Köy tavuklarının katledilmesi

Köylü düşmanlığı ülkemizde çok sinsi bir şekilde yapılıyor. Bunu uygulayanların bir kısmı bile bu düşmanlığı ilerleme veya insan sağlığı adına yaptıklarını zannediyorlar. 2006 yılında kuş gribi gerekçe gösterilerek köy tavukçuluğu yok edilmek istenilmişti. Hatırlayacağınız gibi evrimleşerek insandan insana geçme özelliği kazanan ve öldürücü hale gelen bir kuş gribi mikrobu söz konusu idi.

O zamanki Sağlık Bakanı Akdağ ise “kesin ve sürekli çözüm bunları kesmek” demekte idi. Mısır’da ve Tayland’da da yetkililer benzer şeyleri söylediler. Köylüler hiç neden olmadıkları bir sorunun kurbanları haline getirilmekte idiler. Buradaki amaç büyük tavukçuluk şirketlerinin önünde engel olan köy tavukçuluğunu yok etmek idi. Dev işletmelerin ilerleme olduğuna iman etmiş kişiler onca veriye rağmen tuttukları yola devam ettiler. Birçok çiftçi kuruluşu da temelinde köylü düşmanlığı yatan bu açık köy tavuğu düşmanlığı karşısında seslerini çıkarmadılar. Köylümüz ise bir kez daha bilgisizliği nedeniyle eziklik duyguları içinde tavuğunu teslim etmek ve saklamak arasında gitti geldi. Hekimler, veterinerler, ziraat mühendisleri ve biyologların ezici bir çoğunluğu bu gerçekleri göremediler ve pasif kalarak köy tavukçuluğunun yok edilmesine karşı çıkmadılar.

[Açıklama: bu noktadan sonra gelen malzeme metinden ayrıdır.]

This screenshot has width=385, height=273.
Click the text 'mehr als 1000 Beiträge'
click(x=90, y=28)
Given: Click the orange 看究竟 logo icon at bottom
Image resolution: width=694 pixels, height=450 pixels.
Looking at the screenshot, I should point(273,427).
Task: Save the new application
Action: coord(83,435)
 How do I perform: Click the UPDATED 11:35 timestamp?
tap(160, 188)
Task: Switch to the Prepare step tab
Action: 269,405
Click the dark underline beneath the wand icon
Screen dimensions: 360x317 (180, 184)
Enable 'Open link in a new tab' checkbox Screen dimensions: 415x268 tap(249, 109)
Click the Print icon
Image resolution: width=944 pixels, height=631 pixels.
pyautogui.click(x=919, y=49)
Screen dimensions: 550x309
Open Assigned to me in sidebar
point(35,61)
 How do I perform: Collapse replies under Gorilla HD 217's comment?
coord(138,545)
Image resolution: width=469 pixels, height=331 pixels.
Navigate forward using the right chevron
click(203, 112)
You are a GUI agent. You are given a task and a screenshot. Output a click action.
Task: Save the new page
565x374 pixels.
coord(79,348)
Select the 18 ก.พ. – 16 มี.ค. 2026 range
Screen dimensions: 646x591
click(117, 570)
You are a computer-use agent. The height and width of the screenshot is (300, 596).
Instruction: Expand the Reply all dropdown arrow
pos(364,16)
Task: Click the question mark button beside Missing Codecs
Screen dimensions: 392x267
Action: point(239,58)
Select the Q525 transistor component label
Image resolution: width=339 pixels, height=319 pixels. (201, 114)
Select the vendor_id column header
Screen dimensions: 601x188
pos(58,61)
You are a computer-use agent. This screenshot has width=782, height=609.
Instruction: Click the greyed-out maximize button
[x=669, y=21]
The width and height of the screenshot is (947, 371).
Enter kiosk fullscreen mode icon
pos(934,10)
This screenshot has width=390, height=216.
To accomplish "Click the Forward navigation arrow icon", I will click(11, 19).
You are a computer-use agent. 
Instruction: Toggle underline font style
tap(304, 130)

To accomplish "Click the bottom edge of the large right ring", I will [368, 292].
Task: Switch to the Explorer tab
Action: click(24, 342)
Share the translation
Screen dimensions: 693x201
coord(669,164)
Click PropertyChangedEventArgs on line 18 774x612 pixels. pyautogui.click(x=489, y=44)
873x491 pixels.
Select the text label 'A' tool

Dev işletmelerle bu tür yeni ve insandan insana yayılma özelliği kazanan kuş gribi veya domuz gribi arasında sıkı ilişkilerin olduğu bir gerçektir. Örneğin Amerika Bilimin İlerlemesi Derneği'nin 2008 yılı konferansında, üye araştırmacılardan Danielle Nierenberg şunları söylemişti:

“Küreselleşmiş tavuk ticareti ve büyük kentlere yakın olan büyük boyutlu endüstriyel çiftlikler kuş gribi virüsünün yayılmasında büyük ölçüde sorumludur. Buna karşılık köy tavukçuluğu adaletsiz bir şekilde hedef haline getirildi.”

Grain adlı saygın kuruluşun web sayfasında da belirtildiği gibi, (www.grain.org) birçok bilim insanı suçun köy tavukları ve göçmen kuşlara atılmasına katılmamaktadır. Kuş gribi salgınları büyük çiftliklerde pek çok defa çıkmıştır. Avustralya, ABD, İngiltere, İtalya, Şili, Hollanda bunlardan sadece bazılarıdır. Virüs tavukların kendi arasında ve diğer hayvanlar arasında yayılırken melezlenmekte, evrim geçirmekte ve değişmektedir. Aynı zamanda yoğun insan nüfusu ve ilişkiler virüsün insana geçebilir yönde evrilmesine yol açmaktadır. Çok sayıda hayvanın bulunduğu kümeslerde virüsün evrilme hızı müthiş düzeylere çıkmaktadır.

Şimdi biliyoruz ki gezinen köy tavuğu yumurtaları ve etinde insan sağlığı için çok yararlı Omega 3 yüksek düzeyde bulunmaktadır. Ayrıca bunlarda zehirli maddeler yoktur ve lezzetleri daha iyidir. Köy tavukçuluğu köylülerin beslenmesi ve köyde tutunması için çok önemlidir. Köy tavukçuğunu yok etmek bir yana, gezen ve organik yemlerle beslenen tavukçuğu teşvik etmek gereklidir.

Büyük tavukçuluk işletmeleri ise dev kümeslerde hapsettikleri güneş görmez, ayağı toprağa basmaz, eşinmeyi unutmuş tavukların sağlıklı olduğunu söylemektedir. Buna inananların sayısı hızla azalıyor. Köylü düşmanlığı bilimi de kendine alet ediyor. Kuş gribi olayı bunun çok ilginç bir örneğidir.